» Exercise
Copy the listing lines from the one containing "Where should I" through the one containing "Action: [345, 152]", inclusive, switching "column header" to "row header" and changing nothing else.

* begin *

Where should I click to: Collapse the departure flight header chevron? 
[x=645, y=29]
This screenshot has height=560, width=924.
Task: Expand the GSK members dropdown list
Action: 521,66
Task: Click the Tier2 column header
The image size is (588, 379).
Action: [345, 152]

* end *
* begin *

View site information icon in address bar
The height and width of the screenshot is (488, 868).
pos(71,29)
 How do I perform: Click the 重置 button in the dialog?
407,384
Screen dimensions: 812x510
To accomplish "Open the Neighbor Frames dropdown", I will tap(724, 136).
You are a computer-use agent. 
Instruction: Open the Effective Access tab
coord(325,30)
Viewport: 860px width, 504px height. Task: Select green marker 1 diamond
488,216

* end *
* begin *

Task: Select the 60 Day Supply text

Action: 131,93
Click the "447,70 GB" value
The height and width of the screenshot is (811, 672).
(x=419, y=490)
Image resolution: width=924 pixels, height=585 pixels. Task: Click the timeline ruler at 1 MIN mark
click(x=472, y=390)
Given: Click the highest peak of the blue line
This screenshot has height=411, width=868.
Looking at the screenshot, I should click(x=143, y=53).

* end *

» The result
Where should I click to: Collapse the departure flight header chevron? 
[x=645, y=29]
This screenshot has height=560, width=924.
Task: Expand the GSK members dropdown list
Action: 521,66
Task: Click the Tier2 row header
The image size is (588, 379).
Action: [345, 152]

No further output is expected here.